The man pointed the gun at me for a moment. Then he switched back to Chang.

I grabbed the arm of the permed woman and put the muzzle flush against her cheek. The cake foundation on her depressed skin caught the light.

“Put the gun down,” I said moving myself and the woman towards the door.

Chang shouldered the duffel bag and walked backwards, keeping his pistol pointed at the man. I heard the fluorescent lights. The layout of counters made the path to the door difficult. We got to the door and opened it with our backs, ringing the welcome bell. The man with the engraved revolver stood propped against the wall in the back corner.

After we exited the store, I dragged the woman by the arm across the road towards the car. Chang ran ahead. When I arrived, he had taken off his mask.

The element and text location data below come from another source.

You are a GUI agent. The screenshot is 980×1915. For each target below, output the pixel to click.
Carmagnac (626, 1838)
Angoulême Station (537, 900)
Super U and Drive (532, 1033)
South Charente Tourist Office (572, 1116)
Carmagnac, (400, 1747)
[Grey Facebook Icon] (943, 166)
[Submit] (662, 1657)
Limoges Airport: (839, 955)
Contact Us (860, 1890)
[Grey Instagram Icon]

“What are you doing?” he asked.

“Help me,” I said.

I shoved the woman to the car’s rear with the pistol. Chang and I packed her into the trunk after a struggle. We threw our bags and masks onto the back seat, then drove towards San Bernardino in silence for a time.

“Why did you bring the woman?” asked Chang.

“I wasn’t going let him shoot you,” I said.

“He was chickenshit. Did you not see his hand shaking? He wasn’t going to shoot. You fucked up, buddy.”

“What should we do with her?”

The stomping from the trunk had stopped for some time. The car smelled of piss.

“Crack some windows, would you? Why did you bring her, man?” asked Chang.

“We should let her go. She’s a middle-aged woman,” I said.

Wo cao. She’s seen our faces. And the car.”

“We should ask Uncle Li.”

“Oh no no no, I’m not going to owe him anything. I’m my own man.”

“What should we do with her?” I asked.

“Well, it wouldn’t be the first time,” he said.

We drove in silence again the rest of the way. After we passed San Bernardino, we continued on a ways into a patch of desert outside Victorville. Chang popped the trunk, and we got out of the car. I pulled the woman out.

“She’s a middle-aged woman,” I said.

“She’s seen our faces.”

The woman’s makeup was smeared. She looked at me.

“Money? I pay. I pay money. I pay. I pay. Here here I give,” the woman said.

She took out bills from a wallet that was in her inside jacket pocket. She had trouble holding the wallet and dropped it. The bills she clenched then held up to me. I took them. It was sixty-two dollars.

“Do you know what xiao is? Did you learn about that in Chinese school?” I asked Chang.

“No no. No no. I have daughter. You have family too? Please. Please. No. She amajing girl. In college,” she said.

“Now’s not the right time, Confucian scholar,” replied Chang.

“She amajing girl,” the woman continued.

“So amajing,” repeated Chang.

“This isn’t right. Younger people have a duty, you know, and we, we should be… We shouldn’t have to kill her,” I told him.

“Yeah, dude, and I have a duty to not get caught. Too young for prison,” he said.

The woman’s legs didn’t hold her up. She slumped to the dirt prostrate in spittle.

“Please no daughter all I do everything no do this no I say nothing please no no no no no,” she said.

“Wint, you got the silencer?”

I said nothing and looked at Chang. Then I handed him the suppressor. The woman looked up at me from the ground.

“I did right thing. I put cash in bag. I did right,” she said.

“I’m sorry, ma’am,” I said.

She turned to look at Chang screwing the suppressor onto his pistol.

“You are liar! You liar! You are bad man! Very bad man! Very very bad bad man,” she screamed.

Her legs buckled as she attempted to stand.

“Very very bad bad man. The broken English on this ajumma,” said Chang smiling. He smiles a great deal.

“I’m not bad, Chang.”

The woman stood up and started to run and stumble in a zigzag. The shoulderpad of her suit jacket was yellow as she ran past the car’s headlights.

“Well, shit,” said Chang.

He aimed his gun and missed. I grabbed the gun from him and tracked the woman. The pistol’s crack rang out for a bit. She fell down. The blood was really something.

We spent a long time digging a deep grave. I threw in the sixty-two dollars and her wallet. Then we buried the body and returned to the car.

“We better lay low at my place tonight,” said Chang.

“Okay,” I said.

“Hey bad man, it was a good shot.”

I sat there and listened to the car turning over a few times.

“Chang,” I said, “there’s no such thing as broken English. There are just dishonest men.”